Pode parecer um pouco estranho, mas arte já não é como foi criada: deleite estético para os sentidos. Deixou de ser isso faz algum tempo, nós é que perdemos o bonde da história.

Marcel Duchamp - Fonte (1917)

 

25/08/07
O PARADOXO DO READY-MADE
OU CÁ COM OS MEUS BOTÕES ADORNADOS DE CRÍTICAS

“Toda arte é, como a morte, uma inércia do instante e, portanto, uma modificação na velocidade do tempo vivido” (Paul Virilio, Guerra e cinema).

Abro com uma epígrafe-generalização de Paul Virilio para, depois, já ir me precipitando: também sou simpatizante de alguma arte contemporânea. Assim, bem de repente mesmo, para me salvar de qualquer revelia ou contraponto, como uma pequena chuva que cairia entre dezembro e março e logo mudaria segundo a direção de um vento novo, mais cheio de facilidades e de mobilidade.

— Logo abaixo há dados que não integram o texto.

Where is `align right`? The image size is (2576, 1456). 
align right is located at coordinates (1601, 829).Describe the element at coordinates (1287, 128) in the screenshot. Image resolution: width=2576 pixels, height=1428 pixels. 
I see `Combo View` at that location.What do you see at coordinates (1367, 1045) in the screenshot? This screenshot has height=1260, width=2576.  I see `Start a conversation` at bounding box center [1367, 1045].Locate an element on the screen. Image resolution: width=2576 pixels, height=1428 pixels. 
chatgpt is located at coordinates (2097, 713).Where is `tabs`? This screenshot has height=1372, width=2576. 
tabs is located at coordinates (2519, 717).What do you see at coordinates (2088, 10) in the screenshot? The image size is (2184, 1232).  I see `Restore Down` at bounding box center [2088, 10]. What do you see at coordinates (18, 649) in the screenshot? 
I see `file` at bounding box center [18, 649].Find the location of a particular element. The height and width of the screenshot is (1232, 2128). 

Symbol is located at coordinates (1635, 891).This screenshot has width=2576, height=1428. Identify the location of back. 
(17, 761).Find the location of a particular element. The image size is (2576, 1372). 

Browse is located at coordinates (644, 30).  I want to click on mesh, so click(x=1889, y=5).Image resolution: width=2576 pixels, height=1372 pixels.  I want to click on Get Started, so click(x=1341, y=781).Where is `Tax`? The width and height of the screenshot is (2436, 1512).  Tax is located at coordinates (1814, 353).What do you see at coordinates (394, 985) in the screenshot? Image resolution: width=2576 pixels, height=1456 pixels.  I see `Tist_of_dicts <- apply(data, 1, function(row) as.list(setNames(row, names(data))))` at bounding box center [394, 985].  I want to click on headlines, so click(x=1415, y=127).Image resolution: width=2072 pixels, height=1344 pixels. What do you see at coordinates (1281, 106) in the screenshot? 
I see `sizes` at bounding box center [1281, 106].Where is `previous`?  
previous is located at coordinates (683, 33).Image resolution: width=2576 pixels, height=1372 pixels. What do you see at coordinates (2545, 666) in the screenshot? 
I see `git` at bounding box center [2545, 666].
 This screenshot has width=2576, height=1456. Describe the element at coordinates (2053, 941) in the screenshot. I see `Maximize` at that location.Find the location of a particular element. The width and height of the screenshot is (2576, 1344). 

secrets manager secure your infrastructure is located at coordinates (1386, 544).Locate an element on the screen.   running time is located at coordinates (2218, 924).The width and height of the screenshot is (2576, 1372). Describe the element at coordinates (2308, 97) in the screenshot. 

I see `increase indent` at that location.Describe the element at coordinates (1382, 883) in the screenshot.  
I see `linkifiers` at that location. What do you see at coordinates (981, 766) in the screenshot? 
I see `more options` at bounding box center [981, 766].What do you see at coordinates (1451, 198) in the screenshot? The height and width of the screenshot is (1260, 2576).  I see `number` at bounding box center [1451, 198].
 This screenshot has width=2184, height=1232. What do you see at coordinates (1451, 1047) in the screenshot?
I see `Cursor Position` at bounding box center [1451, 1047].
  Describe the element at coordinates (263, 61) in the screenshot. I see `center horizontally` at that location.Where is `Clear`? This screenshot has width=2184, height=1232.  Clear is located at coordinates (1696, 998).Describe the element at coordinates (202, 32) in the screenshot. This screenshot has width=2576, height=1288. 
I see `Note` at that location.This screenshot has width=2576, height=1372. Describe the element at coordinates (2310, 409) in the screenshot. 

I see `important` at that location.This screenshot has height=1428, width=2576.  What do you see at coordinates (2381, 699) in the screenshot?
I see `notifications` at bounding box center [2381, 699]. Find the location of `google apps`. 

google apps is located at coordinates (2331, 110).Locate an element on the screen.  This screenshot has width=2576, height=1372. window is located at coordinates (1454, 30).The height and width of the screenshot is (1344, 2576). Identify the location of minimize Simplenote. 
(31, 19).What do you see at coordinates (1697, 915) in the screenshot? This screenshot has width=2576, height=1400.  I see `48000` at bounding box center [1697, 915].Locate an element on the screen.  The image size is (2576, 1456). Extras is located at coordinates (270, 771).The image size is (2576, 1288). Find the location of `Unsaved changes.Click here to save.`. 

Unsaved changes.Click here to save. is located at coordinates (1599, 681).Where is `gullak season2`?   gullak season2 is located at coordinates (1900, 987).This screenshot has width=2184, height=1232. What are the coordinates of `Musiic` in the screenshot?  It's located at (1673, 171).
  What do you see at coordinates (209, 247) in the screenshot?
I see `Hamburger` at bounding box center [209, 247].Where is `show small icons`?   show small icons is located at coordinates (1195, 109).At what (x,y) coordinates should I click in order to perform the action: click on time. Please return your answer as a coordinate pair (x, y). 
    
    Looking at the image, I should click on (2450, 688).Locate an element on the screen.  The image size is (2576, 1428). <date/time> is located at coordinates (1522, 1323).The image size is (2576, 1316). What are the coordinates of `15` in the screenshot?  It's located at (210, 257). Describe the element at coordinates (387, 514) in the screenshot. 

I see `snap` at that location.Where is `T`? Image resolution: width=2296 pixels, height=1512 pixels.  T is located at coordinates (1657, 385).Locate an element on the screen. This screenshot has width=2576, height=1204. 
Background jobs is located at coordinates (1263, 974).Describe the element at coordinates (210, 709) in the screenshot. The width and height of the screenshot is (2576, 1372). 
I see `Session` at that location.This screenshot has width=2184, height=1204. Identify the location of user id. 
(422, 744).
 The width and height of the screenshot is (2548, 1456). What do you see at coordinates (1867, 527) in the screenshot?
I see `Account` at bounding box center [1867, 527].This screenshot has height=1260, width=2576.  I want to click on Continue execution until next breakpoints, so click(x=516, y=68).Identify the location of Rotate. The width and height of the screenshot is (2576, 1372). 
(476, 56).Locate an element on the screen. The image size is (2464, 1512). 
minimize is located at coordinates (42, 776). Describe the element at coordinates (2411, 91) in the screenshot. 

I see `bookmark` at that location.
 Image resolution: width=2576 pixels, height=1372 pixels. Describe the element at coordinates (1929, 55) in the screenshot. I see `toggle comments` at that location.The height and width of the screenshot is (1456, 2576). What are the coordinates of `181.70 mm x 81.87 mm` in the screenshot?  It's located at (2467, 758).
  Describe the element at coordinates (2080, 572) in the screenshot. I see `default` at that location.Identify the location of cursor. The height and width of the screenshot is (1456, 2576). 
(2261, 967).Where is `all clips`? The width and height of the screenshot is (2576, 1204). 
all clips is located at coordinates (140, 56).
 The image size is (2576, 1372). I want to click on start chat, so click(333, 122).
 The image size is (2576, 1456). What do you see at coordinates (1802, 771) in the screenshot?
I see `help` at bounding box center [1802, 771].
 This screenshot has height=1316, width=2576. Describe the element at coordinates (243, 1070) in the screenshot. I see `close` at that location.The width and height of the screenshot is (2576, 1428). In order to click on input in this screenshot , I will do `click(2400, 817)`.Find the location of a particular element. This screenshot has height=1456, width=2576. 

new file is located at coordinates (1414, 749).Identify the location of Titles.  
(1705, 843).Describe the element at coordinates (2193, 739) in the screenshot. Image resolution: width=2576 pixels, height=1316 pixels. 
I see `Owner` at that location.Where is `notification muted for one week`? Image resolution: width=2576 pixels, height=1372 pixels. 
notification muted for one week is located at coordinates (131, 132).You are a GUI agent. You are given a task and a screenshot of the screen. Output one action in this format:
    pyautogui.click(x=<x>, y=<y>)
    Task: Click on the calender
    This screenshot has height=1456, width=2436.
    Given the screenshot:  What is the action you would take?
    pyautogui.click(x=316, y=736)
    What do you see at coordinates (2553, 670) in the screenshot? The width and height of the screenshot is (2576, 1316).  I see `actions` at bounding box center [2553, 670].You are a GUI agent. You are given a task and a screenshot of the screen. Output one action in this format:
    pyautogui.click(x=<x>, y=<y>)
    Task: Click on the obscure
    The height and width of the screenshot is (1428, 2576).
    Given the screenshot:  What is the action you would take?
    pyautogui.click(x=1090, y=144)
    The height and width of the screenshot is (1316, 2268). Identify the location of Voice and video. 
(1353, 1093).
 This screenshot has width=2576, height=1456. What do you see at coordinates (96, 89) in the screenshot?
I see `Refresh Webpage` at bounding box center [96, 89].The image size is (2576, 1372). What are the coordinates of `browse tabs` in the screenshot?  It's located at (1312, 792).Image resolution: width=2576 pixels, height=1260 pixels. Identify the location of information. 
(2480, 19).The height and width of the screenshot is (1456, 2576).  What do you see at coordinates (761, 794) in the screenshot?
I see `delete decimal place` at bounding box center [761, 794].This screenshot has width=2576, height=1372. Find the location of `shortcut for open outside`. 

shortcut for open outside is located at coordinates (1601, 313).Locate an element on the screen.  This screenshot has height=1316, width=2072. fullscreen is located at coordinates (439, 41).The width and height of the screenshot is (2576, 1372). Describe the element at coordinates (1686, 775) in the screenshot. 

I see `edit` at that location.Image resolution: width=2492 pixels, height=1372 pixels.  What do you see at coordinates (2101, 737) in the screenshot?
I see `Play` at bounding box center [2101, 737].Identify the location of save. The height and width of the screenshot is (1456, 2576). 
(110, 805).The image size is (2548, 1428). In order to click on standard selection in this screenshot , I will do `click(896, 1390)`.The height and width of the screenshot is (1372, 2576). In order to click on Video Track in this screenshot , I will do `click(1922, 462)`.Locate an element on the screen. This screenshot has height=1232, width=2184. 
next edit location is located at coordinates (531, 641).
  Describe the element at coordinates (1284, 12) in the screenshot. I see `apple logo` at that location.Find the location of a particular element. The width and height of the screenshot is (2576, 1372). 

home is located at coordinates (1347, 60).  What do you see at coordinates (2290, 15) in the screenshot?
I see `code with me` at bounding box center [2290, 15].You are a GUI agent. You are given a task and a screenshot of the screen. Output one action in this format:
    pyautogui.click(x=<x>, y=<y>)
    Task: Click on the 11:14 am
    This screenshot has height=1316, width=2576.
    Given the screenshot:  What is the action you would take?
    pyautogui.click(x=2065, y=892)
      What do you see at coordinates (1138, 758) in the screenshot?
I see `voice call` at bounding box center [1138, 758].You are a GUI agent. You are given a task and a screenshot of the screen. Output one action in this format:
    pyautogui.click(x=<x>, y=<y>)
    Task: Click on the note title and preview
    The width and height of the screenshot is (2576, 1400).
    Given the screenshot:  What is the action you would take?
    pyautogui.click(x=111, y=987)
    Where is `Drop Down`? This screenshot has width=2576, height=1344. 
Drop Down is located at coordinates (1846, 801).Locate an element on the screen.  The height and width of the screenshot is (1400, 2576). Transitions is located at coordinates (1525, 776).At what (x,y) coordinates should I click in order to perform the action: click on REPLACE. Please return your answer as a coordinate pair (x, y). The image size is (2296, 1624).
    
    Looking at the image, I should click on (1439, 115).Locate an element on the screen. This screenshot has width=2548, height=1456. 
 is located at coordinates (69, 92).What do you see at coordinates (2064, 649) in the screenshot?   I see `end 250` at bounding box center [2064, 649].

Acompanho, também, a tendência - um pouco a reboque e no rastro dos novos textos binoculares – à autofigurativização de minha autoria e a implementação de uma primeira pessoa já na cabeça deste escrito. Antes que a delonga faça jus ao nome, vamos à questão estritamente pessoal (ou não).

O problema é que há alguns dias voltei a me intrigar com o fato de que tudo pode vir a ser arte. Não é nada muito novo, mas oras... Assim, nada acaba sendo arte. Ou acaba?

Segundo os “novos apreciadores de arte”, acaba. A visão comum a eles é que, sem as balizas técnicas impostas pelos gêneros artísticos separados, existiria mais democracia no fazer e no apreciar artístico; na fruição (Análise? Questionamento? Experiência?) de um objeto-questão, de disjunções semânticas, ready-mades e instalações, já não haveria uma aproximação pelo belo: o novo e “conjuntivo” objeto de arte seria atrativo a partir de uma explicação intelectiva.

Man Ray - Rayografia (1927)
Pode parecer um pouco estranho, mas arte já não é como foi criada: deleite estético para os sentidos. Deixou de ser isso faz algum tempo, nós é que perdemos o bonde da história. O radicalismo das experimentações de quem a faz no nosso tempo não é mais com o intuito de trazer regozijo, mas de questionar, trazer ao pensamento um fluxo de combinações novas e incrustar no juízo alguma revelação antiparadigmática. Tudo pode vir a ser arte mesmo, se seguir à risca algum sistema de arte regido pelo dinheiro.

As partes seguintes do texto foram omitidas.